Ensuite, le raisonnement sur lequel se fonde cette prétendue critique est lui-même criticable. Pour Korzybski, le système nerveux décode l’information de manière binaire. La personne qui raisonne de manière aristotélicienne confond donc sa représentation (abstraite et simplifiée) et le monde (concret et infiniment complexe). Mais, d’une part, quelle intelligence simplement adulte ignore que sa carte (mentale) n’est pas le territoire (réel) ? D’autre part, c’est un préjugé empiriste et nominaliste de réduire l’abstraction à une exclusion ; une épistémologie réaliste affirme que, en triant, cette abstraction permet au contraire d’extraire le noyau essentiel de la réalité et donc d’en avoir une intelligence plus profonde que les seules sensations.

Enfin, là encore, en partie à son insu, Van Vogt introduit une nouvelle logique au terme de son premier roman. La quête finale de l’identité aboutit non pas à une explication relative au sens, ou à l’identification du soi et de la mémoire, mais au corps, précisément au visage du héros. En effet, celui-ci est intrigué par la personnalité d’un homme qu’il appelle « X ». Or, dans le dernier chapitre, il découvre qu’il existe une continuité entre X et lui. Pourtant, « la continuité ne pouvait être, ne pouvait s’appliquer qu’à… la mémoire ». Mais, alors, qui X peut-il être ? Fiévreusement, Gosseyn cherche une pâte, rase ce visage. Et que voit-il ?

 

« Gosseyn, à genoux, vit une figure plus vieille qu’il ne s’y attendait, soixante-quinze, peut-être quatre-vingt ans. Parfaitement reconnaissable et qui portait en elle-même la réponse à bien des questions. Au-delà de toute discussion, il y trouvait la fin tangible de sa quête.

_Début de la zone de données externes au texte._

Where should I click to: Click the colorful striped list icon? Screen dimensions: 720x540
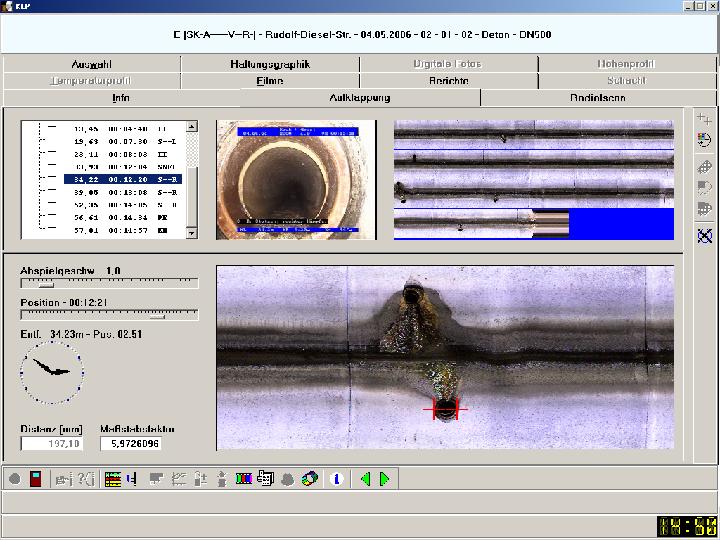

« C’était son propre visage [12] ».

 

Ainsi s’achève le roman : alors que Van Vogt affirme que, dans son anthropologie, la vérité sur le « soi » est détenue par la mémoire, donc aux représentations du passé, c’est au visage présent de l’autre que le héros demande son identité. Indépassable signe de l’intériorité. Indépassable visage qui nous dit mieux que toute parole, que tout sens susceptible d’être falsifié, reconduit à un cadre de référence différent ou supérieur. Inattendue référence de l’athée Van Vogt à cette trace de l’infini, si justement célébré par Levinas, qui est un passage de la logique non-A à la logique B comme Bible…

Pascal Ide

[1] Alfred E. Van Vogt, The World of Ā, New York, Simon & Schuster, 1948.

[2] Alfred E. Van Vogt, Le monde des non-A, trad. Boris Vian, coll. « Rayon fantastique » n° 16, Paris, Gallimard, 1953.

[3] Alfred E. Van Vogt, Le monde des non-A, avec trad. Jacques Sadoul pour la postface, Paris, Éd. J’ai lu, 1970.

[4] La clef est donnée par l’auteur lui-même en note au terme de sa préface (Le monde des non-A, 1970, p. 309).

[5] Cf. Alfred Korzybski, Une carte n’est pas le territoire. Prolégomènes aux systèmes, non-aristotéliciens et à la sémantique générale, trad. Didier Kohn, Mireille de Moura et Jean-Claude Dernis, Paris, Éd. de l’Éclat, 1998.

[6] Alfred E. Van Vogt, Le monde des non-A, 1970, « Postface », p. 307.

[7] Le Monde des Ā est en fait une trilogie, Le Cycle du Ā qui a connu deux suites : Les Joueurs du Ā (1956) et La Fin du Ā (1984).

[8] Alfred E. Van Vogt, Le monde des non-A, 1970, « Postface », p. 308.

[9] Ibid. Souligné dans le livre.

[10] Ibid.

[11] Ibid., p. 307.

[12] Le monde des non-A, chap. 35, p. 302.